Exercise description>
Copy out the full article on maternal deaths in Cameroon shown below, word for word.

══ Passage shown

Source: Womens Enews
Cameroon has pledged to reduce its maternal deaths by 75 percent from 1990 levels, but compared with that year, more women are now dying. Last year the government joined a regional campaign to accelerate progress on this key development goal.

Ngwa Amos, who earns a living by taxiing people from town to town on his motorbike, is now a single father of four.

His wife died in labor on a recent morning at the Bamenda General Hospital in northwestern Cameroon.

He says the hospital staff asked him to go and bring money for his wife to be operated on because she needed a Caesarian section. He spent two hours searching for money to borrow for the operation, he says.

The midwife in charge of the delivery says the baby couldn't be born normally because it was breech, or feet-first, in the birth canal. Neither Amos nor his wife knew this because they couldn't afford antenatal care for the last three months of the pregnancy. The couple also couldn't afford a Caesarian section.

Bih Sylvia, a nurse at the hospital, says the hospital has incurred enormous losses in the past for taking on emergency cases without payment so patients are obliged to pay upfront.

When Amos returned to the hospital, he could no longer hear sounds of his wife in labor.

"I thought the baby had been born," he says. "I am shocked to be informed now that she and the baby passed away 30 minutes ago."

════
══ Dataset extract

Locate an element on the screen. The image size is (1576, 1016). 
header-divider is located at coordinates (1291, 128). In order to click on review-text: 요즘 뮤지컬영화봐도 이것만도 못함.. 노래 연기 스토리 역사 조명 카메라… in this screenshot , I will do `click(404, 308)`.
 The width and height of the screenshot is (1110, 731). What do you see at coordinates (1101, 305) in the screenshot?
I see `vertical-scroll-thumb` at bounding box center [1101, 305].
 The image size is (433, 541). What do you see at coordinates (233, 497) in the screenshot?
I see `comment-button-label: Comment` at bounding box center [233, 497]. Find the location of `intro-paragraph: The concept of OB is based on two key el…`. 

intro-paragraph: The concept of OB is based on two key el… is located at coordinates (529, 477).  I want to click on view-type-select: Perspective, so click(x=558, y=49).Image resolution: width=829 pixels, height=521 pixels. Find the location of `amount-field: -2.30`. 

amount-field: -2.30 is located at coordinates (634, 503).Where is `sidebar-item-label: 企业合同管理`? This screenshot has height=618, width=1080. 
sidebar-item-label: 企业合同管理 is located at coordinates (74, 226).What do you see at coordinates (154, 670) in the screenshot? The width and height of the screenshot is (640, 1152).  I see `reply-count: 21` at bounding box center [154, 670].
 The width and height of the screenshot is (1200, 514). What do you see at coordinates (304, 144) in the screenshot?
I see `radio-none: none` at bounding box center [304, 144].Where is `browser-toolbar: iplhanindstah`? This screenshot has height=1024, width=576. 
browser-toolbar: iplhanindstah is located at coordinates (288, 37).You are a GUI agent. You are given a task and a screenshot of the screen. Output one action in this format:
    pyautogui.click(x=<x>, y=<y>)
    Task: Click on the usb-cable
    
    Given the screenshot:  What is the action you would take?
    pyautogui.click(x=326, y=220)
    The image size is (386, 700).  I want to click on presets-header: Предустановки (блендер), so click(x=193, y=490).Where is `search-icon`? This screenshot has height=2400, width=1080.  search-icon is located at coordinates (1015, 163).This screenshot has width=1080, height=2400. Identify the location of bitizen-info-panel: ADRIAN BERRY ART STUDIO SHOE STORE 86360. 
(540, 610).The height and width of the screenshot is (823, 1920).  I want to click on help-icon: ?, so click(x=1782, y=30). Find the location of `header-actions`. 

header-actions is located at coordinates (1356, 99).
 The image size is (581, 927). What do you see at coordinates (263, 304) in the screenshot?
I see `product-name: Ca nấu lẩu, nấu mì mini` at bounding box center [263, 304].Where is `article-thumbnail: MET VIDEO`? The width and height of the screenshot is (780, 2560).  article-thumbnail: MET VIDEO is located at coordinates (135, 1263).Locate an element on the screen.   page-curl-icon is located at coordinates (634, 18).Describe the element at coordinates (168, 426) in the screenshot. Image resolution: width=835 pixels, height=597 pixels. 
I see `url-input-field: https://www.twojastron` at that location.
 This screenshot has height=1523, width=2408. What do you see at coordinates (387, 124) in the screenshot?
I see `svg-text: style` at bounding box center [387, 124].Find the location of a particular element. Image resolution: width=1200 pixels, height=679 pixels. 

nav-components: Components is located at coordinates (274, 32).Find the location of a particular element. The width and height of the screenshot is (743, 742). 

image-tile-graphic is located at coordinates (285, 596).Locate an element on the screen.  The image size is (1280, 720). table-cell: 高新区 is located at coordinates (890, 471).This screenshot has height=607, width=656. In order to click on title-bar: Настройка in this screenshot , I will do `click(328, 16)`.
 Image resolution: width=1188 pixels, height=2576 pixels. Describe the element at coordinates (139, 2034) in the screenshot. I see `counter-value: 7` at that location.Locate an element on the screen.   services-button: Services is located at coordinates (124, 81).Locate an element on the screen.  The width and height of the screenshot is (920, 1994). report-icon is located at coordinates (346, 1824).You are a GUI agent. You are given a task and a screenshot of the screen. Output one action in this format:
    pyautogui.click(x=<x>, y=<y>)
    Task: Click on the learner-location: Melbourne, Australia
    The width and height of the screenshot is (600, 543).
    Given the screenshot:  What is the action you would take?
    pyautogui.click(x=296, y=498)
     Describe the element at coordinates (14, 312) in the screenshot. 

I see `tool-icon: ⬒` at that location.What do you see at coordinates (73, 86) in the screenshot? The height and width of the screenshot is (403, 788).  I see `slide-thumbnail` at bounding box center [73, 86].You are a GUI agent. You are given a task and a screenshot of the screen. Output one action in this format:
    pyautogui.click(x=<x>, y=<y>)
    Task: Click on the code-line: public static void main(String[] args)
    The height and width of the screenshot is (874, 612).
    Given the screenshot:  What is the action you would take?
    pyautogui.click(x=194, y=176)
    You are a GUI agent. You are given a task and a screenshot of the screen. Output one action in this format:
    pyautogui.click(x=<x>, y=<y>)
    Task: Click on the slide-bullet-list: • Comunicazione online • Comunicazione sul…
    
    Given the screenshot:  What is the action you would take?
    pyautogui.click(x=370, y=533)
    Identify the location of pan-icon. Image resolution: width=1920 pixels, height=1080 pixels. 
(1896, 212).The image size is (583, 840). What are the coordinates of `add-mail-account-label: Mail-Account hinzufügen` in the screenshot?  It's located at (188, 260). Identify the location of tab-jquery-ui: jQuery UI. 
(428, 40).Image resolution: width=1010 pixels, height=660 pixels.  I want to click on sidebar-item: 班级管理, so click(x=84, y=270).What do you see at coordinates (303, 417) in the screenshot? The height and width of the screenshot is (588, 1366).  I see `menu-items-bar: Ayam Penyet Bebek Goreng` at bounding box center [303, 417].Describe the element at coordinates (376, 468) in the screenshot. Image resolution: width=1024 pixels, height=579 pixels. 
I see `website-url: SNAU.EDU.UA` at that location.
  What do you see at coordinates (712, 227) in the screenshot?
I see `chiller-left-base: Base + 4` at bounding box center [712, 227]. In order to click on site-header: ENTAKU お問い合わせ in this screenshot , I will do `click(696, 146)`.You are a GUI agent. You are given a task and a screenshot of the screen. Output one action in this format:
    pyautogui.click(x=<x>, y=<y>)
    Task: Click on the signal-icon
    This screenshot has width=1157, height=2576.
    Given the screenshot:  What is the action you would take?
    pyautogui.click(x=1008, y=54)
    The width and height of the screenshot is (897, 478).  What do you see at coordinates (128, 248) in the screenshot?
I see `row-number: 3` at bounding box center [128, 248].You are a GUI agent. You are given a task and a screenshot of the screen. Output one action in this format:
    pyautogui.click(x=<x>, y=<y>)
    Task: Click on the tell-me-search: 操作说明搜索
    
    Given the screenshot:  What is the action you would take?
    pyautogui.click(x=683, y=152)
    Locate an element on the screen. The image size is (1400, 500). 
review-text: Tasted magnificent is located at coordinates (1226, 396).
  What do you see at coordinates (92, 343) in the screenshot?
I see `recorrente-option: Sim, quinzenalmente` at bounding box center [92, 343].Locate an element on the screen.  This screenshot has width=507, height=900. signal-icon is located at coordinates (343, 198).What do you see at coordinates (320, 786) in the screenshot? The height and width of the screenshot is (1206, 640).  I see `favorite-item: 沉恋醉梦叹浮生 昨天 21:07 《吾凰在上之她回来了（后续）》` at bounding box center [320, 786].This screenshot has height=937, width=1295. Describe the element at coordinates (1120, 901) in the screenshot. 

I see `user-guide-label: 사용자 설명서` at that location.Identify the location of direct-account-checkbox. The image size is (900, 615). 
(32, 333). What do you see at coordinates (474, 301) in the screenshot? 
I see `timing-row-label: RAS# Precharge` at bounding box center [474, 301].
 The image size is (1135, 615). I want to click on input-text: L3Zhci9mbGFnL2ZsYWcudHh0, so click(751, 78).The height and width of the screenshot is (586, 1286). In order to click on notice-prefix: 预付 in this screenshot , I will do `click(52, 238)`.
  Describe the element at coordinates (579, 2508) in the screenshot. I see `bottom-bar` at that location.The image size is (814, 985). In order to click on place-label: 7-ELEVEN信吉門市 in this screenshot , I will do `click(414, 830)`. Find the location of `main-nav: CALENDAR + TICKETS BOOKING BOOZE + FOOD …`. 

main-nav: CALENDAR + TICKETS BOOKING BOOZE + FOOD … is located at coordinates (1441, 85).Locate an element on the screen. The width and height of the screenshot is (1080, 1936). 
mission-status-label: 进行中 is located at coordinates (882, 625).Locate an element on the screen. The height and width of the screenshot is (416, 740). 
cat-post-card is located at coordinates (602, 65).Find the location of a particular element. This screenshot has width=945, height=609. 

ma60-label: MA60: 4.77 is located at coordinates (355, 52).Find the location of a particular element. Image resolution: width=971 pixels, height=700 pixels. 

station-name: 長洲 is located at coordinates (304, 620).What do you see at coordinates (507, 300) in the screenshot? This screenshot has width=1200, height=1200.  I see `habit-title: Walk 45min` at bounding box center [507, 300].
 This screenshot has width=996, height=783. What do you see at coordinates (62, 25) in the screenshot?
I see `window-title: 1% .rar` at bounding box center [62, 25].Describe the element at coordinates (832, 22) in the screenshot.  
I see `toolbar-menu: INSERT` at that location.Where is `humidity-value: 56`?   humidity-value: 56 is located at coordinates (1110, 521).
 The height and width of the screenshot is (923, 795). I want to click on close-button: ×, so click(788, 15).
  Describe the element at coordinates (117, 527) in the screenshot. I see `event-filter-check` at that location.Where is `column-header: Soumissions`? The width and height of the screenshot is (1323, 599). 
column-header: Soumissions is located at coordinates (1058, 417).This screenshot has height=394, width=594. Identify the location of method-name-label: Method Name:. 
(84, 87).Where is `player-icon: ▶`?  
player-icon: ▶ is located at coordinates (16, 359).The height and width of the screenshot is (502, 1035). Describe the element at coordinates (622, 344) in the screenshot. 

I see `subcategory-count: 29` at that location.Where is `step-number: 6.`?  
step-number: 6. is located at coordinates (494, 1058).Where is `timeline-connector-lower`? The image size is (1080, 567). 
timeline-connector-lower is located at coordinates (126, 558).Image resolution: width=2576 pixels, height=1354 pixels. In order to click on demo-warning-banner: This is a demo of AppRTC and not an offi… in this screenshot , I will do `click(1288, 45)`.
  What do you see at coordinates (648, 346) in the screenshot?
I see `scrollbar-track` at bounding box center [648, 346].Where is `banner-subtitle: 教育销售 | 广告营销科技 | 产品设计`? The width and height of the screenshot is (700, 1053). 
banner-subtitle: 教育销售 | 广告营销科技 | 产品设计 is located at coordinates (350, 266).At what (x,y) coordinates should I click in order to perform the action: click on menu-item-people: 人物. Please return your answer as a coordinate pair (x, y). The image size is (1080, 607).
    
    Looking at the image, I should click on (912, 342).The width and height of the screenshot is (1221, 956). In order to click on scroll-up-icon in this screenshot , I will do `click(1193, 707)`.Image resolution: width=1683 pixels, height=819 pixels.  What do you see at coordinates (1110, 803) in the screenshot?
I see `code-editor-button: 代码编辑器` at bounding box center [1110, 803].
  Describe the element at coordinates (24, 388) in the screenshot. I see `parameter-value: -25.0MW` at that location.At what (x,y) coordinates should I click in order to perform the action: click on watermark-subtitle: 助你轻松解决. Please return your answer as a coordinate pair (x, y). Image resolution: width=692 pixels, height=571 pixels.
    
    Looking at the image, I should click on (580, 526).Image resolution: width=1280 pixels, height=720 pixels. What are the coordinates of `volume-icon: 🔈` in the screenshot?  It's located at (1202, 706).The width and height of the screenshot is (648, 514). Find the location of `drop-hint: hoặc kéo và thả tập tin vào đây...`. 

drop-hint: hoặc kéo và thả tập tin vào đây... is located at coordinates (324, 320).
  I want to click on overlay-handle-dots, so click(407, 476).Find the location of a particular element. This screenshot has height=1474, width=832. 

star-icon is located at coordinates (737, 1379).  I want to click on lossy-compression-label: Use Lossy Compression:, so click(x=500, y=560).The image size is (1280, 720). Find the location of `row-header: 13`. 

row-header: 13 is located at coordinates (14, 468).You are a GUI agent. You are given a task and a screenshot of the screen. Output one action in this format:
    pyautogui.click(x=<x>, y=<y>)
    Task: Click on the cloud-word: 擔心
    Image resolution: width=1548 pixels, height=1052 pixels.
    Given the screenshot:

════

Exercise response>
Source: Womens Enews
Cameroon has pledged to reduce its maternal deaths by 75 percent from 1990 levels, but compared with that year, more women are now dying. Last year the government joined a regional campaign to accelerate progress on this key development goal.

Ngwa Amos, who earns a living by taxiing people from town to town on his motorbike, is now a single father of four.

His wife died in labor on a recent morning at the Bamenda General Hospital in northwestern Cameroon.

He says the hospital staff asked him to go and bring money for his wife to be operated on because she needed a Caesarian section. He spent two hours searching for money to borrow for the operation, he says.

The midwife in charge of the delivery says the baby couldn't be born normally because it was breech, or feet-first, in the birth canal. Neither Amos nor his wife knew this because they couldn't afford antenatal care for the last three months of the pregnancy. The couple also couldn't afford a Caesarian section.

Bih Sylvia, a nurse at the hospital, says the hospital has incurred enormous losses in the past for taking on emergency cases without payment so patients are obliged to pay upfront.

When Amos returned to the hospital, he could no longer hear sounds of his wife in labor.

"I thought the baby had been born," he says. "I am shocked to be informed now that she and the baby passed away 30 minutes ago."